Otro proyecto emblemático es el Santiago-Melipilla, que se anunció en 2014 pero que según el nuevo cronograma de EFE quedará pendiente para el próximo gobierno, ¿se aplicará el modelo de concesiones en este servicio, idea que en algún momento se pensó?
-Si nosotros esperásemos financiamiento estatal para ese proyecto lo más probable es que no lo tuviésemos por un buen rato. Hay que estudiarlo, hacer el modelo de negocios porque tiene que ser una concesión atractiva y al mismo tiempo financiable.
Recientemente solicitaron más plazo al Servicio de Evaluación Ambiental (SEA), donde se tramita el permiso, para responder las observaciones realizadas por los organismos, ¿fueron muy duras las peticiones que se realizaron?
-Algunas sí y otras no. Se hicieron más de 1.800 propuestas y si nosotros aceptásemos dos de esas, se cae el proyecto, pierde la rentabilidad y, por lo tanto, habría que suprimirlo. Lo que pasa con estas observaciones, y lo señalé en la Cámara de Diputados, porque los parlamentarios también tienen responsabilidad, y las comunidades, los alcaldes, que piden y piden, y todos piden, y está bien, estos proyectos también tienen que dar cuenta de los impactos directos que producen pero no pueden dar cuenta del déficit y falencias que tienen los municipios derivadas de inversiones que no hizo el Estado, el gobierno regional, el municipio, que no hizo nadie. ¿Qué tiene que andar haciendo EFE construyendo plazas públicas como a 20 cuadras de donde pasa la línea del tren? Nada, eso es un déficit del municipio o del gobierno regional.
Se aprovecha una oportunidad de que hay una empresa pública, y se supone que el Estado es una caja sin fondo que se le puede pedir infinitamente de todo, y pedir cosas que no corresponden, porque eso simplemente hace inviable los proyectos. En el Rancagua Express mismo hubo un momento en el que tal vez hubo que haber dicho ´¿sabe que más?, no va el proyecto'. En algún momento, en el gobierno pasado, llegaron a esa disyuntiva cuando los tres municipios pedían soterrar toda la vía en las tres comunas. Hay una suerte de presión ahí, porque uno quiere hacer un proyecto pero el otro sabe que hay una llavecita de la cual se depende, y se da una situación bien compleja. Todos nos tenemos que poner en un marco de responsabilidad en estos temas porque sino todos estos proyectos se transforman en inviables.
Y por eso tardan mucho...
-Primero se encarecen, segundo se demoran. El Rancagua Express nos está costando sólo en mitigaciones un 25% o 30% de la inversión total, de los US$645 millones. Es mucho. Y a lo menos, la mitad de esas mitigaciones no tiene nada que ver con el proyecto. Hay que poner un nivel de racionalidad en todo esto porque lo que se perjudica son los proyectos mismos.
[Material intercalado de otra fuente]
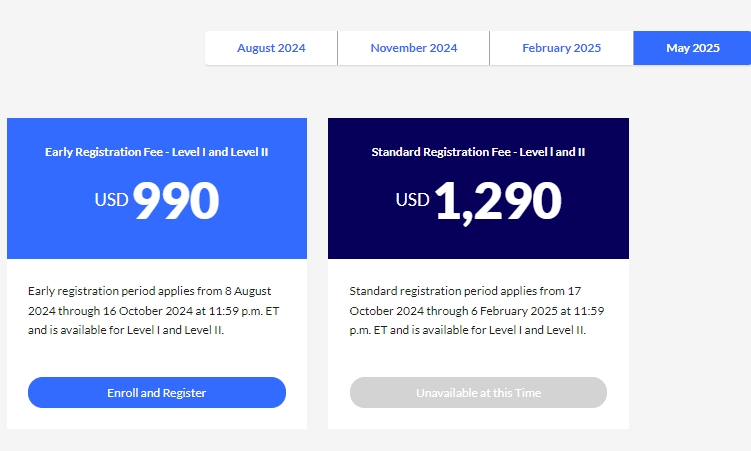Click the Standard Registration Fee heading
Image resolution: width=751 pixels, height=451 pixels.
click(478, 152)
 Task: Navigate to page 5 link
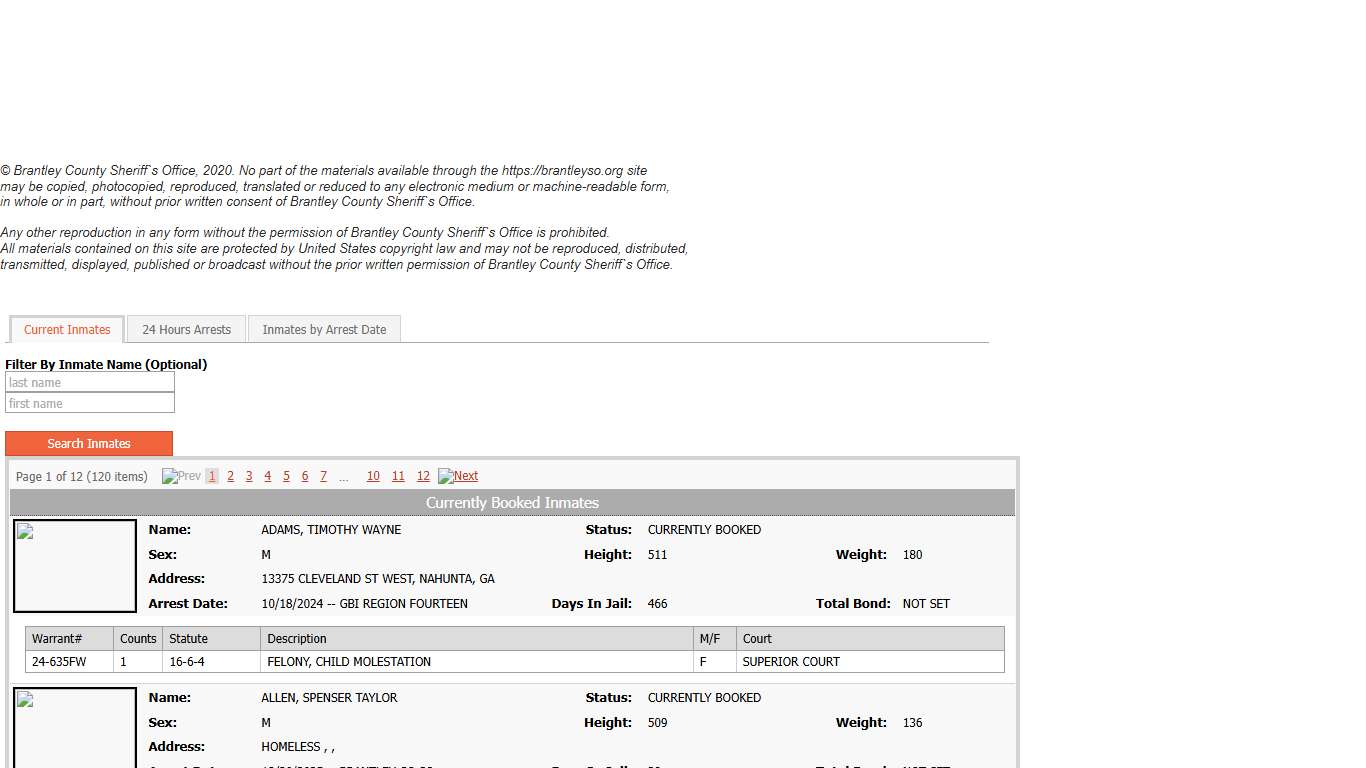[286, 477]
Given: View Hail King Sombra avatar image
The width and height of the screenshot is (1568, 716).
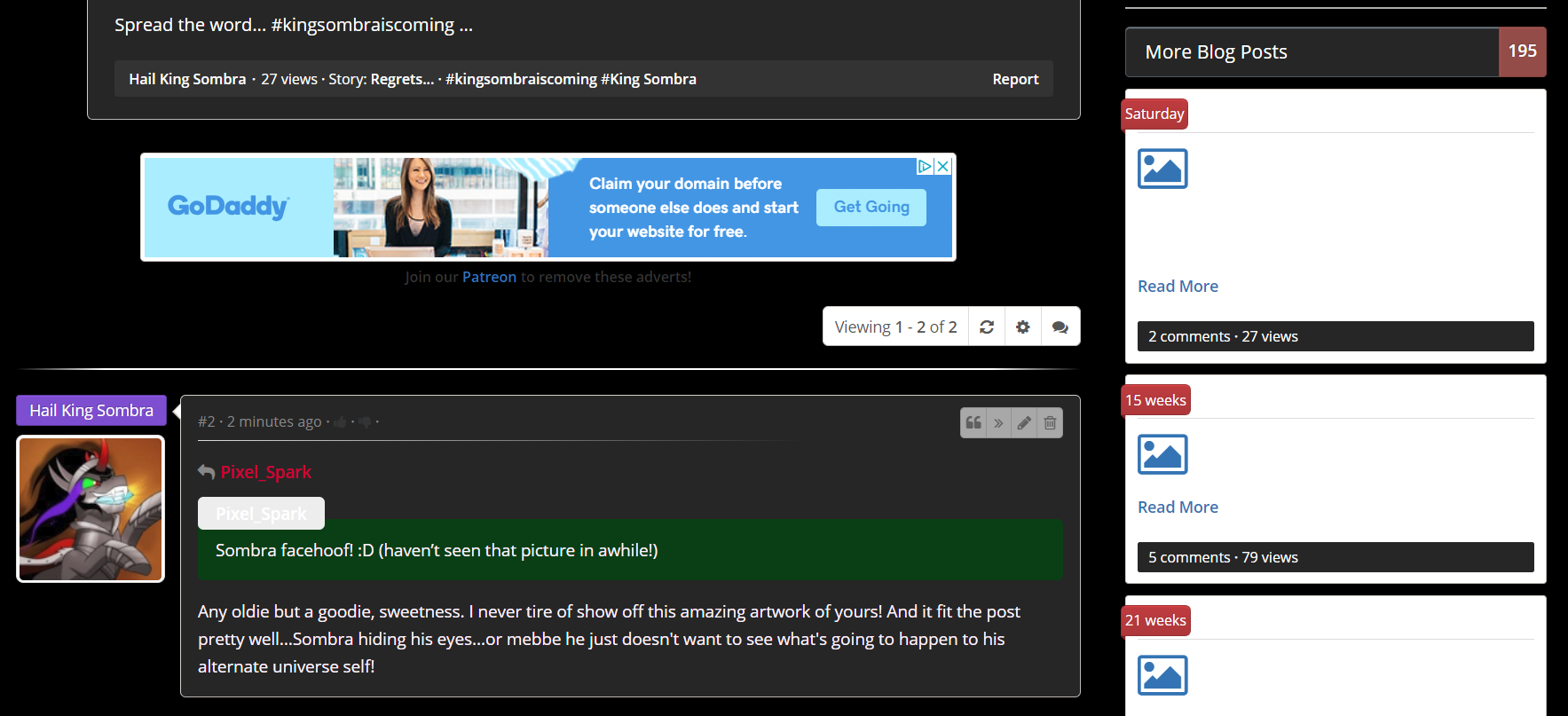Looking at the screenshot, I should point(91,508).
El Gobierno anterior formuló un plan maestro y se ha acusado de falta de continuidad en esos proyectos...
-Este Gobierno hizo una actualización de ese plan pero fue una actualización menor. Algunas de nuestras filiales lo han revisado, como el Metro de Valparaíso que redefinió su plan estratégico a 2030. Ese es un plan realmente más estratégico.
Precisamente se critica mucho a Chile por elaborar planes estratégicos de cuatro años...
-Esos no son planes estratégicos, esos son planes cuatrienales. En esta empresa uno tiene que pensar en planes estratégicos mucho más larga envergadura. Esta empresa funciona con planes trienales , lo que creo que es un gran avance. Otro tema es si esos planes se cumplen plenamente porque a veces el plan trienal termina siendo aprobado más de un año después de que comenzó. Pero a pesar de todas las dificultades que tienen los planes trienales son una tremenda herramienta porque estar planificando cada año quita la posibilidad estratégica de largo plazo que requiere este tipo de inversiones. El Estado también tiene que pensarse así.